Tasks to carry out -
[a] In the AI metrics page, what does a boot in the net stand for?
[b] Please list every metric that the AI metrics page names for judging labels.
[c] Carry on the AI metrics page from its last sentence.

AI Metrics, visually!

The metrics you meet when finetuning a model — grouped by when you use them, made playful and interactive.

🗺️ The map. Finetuning has three moments, each with its own metrics:
① While training → loss & perplexity (is it learning? is it overfitting?)
② Judging labels → accuracy, precision, recall, F1 (did it classify right?)
③ Judging generated text → ROUGE, BLEU, BERTScore (did it write well?)
The sections below follow that order. Everything ties back to the fishing net.

The one mental model

🎣 Your model is a fishing net

Every metric here is just an anxious question someone asks about that net. Hold this picture and the rest follows.

Precision

"Everything I caught — is it actually fish, or did I also pull up boots?"

Of what I flagged positive, how much was right? Boots in the net (🥾) = false positives.

Recall

"All the fish in the lake — did I actually catch them, or did some swim through?"

Of what was really there, how much did I get? Escaped fish = false negatives.

Why they pull against each other: want perfect recall? Cover the whole lake with your net — you'll get every fish, but also every boot (so precision drops). Want perfect precision? Take only the one fish you're 100% sure of — definitely a fish, but you missed 999 others (so recall drops). F1 exists to stop both shortcuts.

Provided records -
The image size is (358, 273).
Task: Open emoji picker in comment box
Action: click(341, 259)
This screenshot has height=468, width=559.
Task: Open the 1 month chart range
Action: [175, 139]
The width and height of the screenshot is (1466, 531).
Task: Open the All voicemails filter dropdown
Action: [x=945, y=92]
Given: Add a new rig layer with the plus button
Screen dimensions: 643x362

...

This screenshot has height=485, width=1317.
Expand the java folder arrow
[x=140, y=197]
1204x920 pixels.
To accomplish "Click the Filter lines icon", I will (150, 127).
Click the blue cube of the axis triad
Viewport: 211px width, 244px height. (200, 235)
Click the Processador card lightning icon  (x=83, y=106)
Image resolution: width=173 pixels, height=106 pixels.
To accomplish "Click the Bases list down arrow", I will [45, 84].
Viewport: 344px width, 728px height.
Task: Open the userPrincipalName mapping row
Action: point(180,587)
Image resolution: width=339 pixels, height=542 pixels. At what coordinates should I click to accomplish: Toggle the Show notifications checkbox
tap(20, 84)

--

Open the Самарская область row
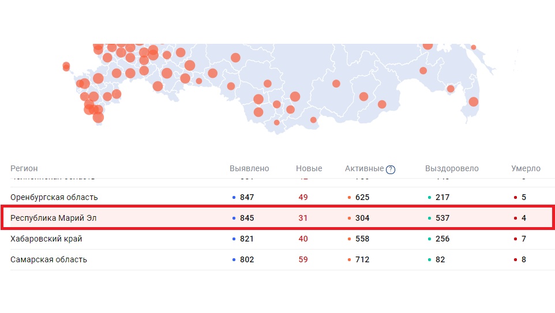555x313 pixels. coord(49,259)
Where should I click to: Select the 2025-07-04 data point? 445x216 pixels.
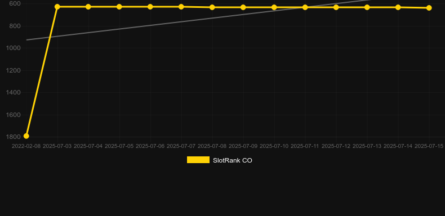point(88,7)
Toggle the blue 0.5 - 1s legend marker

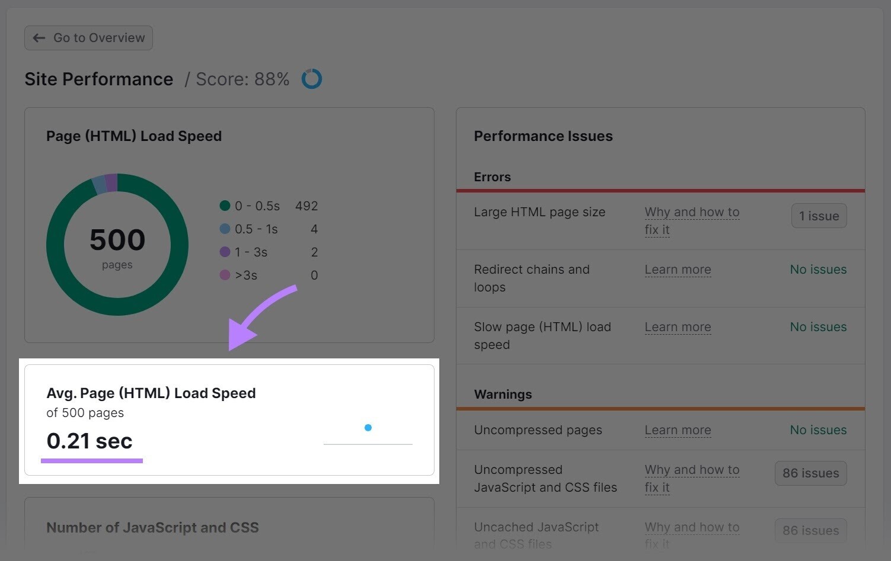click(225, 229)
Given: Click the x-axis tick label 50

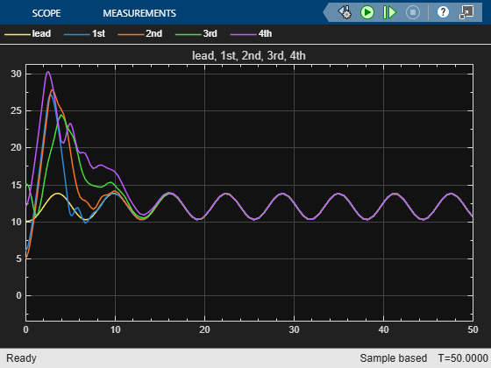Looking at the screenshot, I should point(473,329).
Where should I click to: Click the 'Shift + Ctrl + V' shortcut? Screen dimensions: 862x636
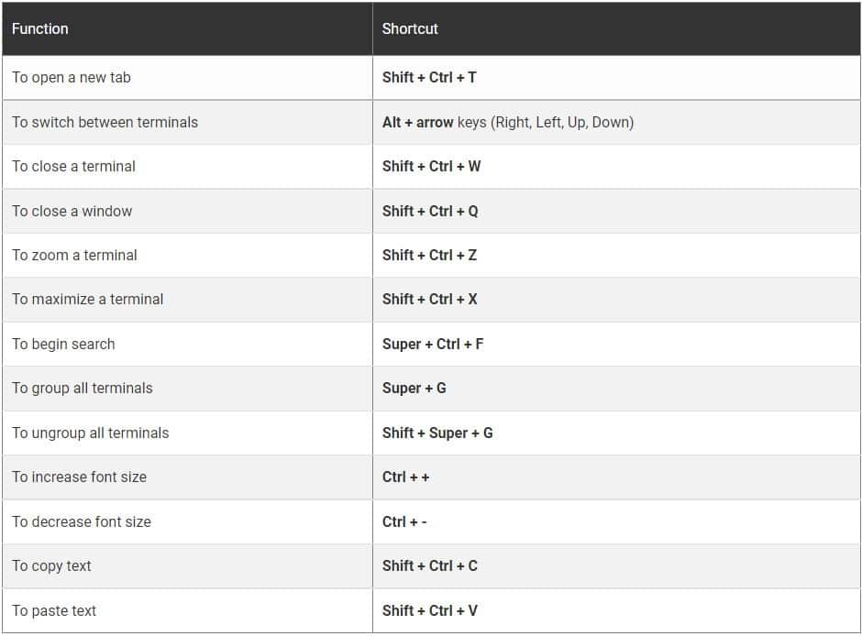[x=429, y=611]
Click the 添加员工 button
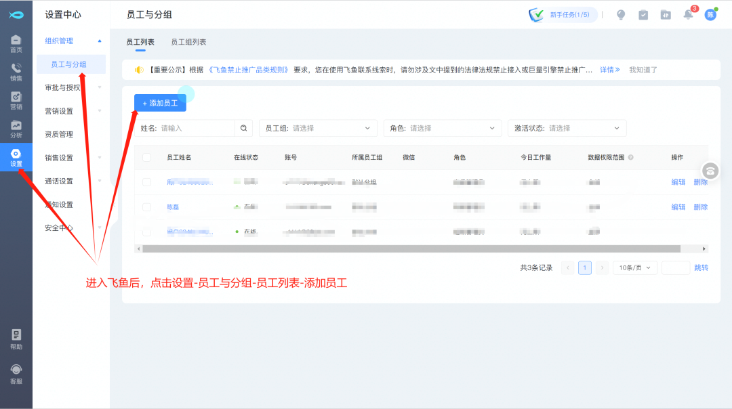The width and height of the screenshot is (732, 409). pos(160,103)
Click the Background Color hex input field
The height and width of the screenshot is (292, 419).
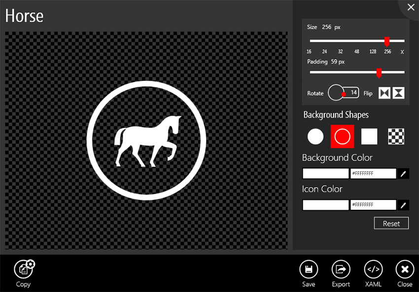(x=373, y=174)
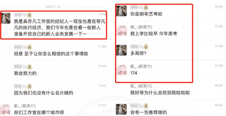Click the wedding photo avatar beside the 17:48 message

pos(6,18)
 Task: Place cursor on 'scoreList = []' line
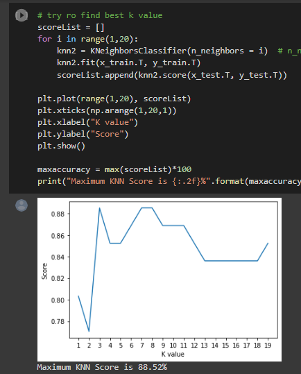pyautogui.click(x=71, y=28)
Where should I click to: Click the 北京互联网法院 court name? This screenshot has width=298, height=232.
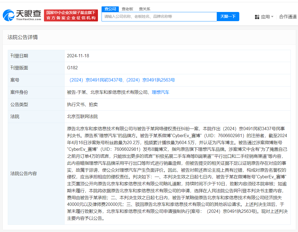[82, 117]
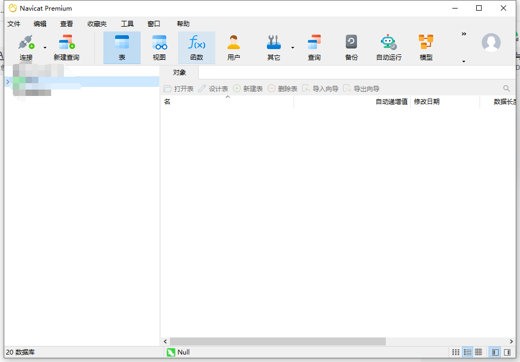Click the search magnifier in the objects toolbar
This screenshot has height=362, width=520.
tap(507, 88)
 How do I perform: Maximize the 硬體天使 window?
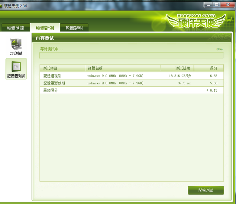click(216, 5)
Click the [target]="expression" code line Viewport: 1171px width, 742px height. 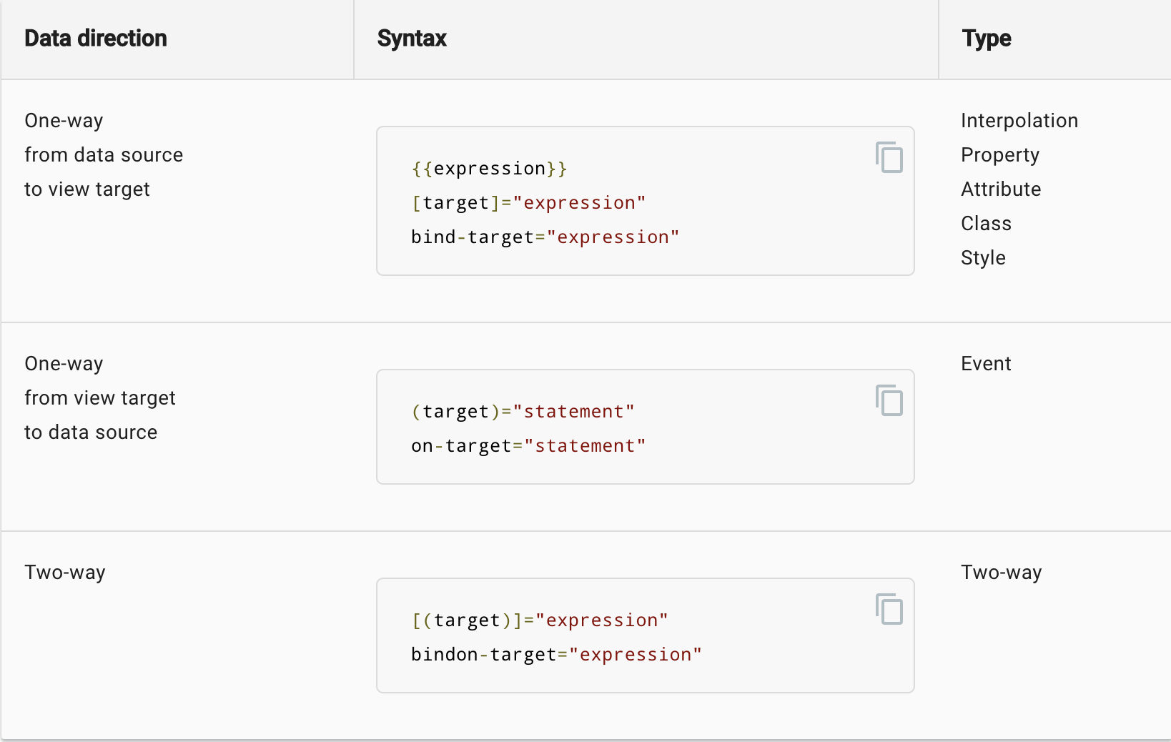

Task responses -
[a] A false positive.

[b] Accuracy, precision, recall, F1

[c]
① While training · the overfitting alarm

📉 Loss, validation loss & perplexity

Before judging quality, you watch whether the model is learning at all. During finetuning your dashboard shows loss dropping over time. The single most important habit for a beginner: watch the validation curve, not the training curve.

Drag through training epochs:

Train loss

—

model fit to training data

Val loss

—

fit to unseen data — the real signal

Perplexity

—

exp(val loss)

What is perplexity?

perplexity = e^loss. Read it as: "how many equally-likely words is the model choosing between at each step?" Perplexity 1 = perfectly certain & correct. Perplexity 50 = as unsure as picking from 50 options. Lower is better.

How to spot overfitting

Train loss always keeps dropping — the model can memorize. When val loss turns back upward while train loss falls, it's memorizing, not learning. That gap is your signal to stop early.

① While training · the headline number for language models

🎲 Perplexity & cross-entropy, in plain terms

🌤️ Think of a weather forecaster. Every day they predict tomorrow. A language model does the same — but predicts the next word.

Perplexity = how many options is the forecaster still guessing among?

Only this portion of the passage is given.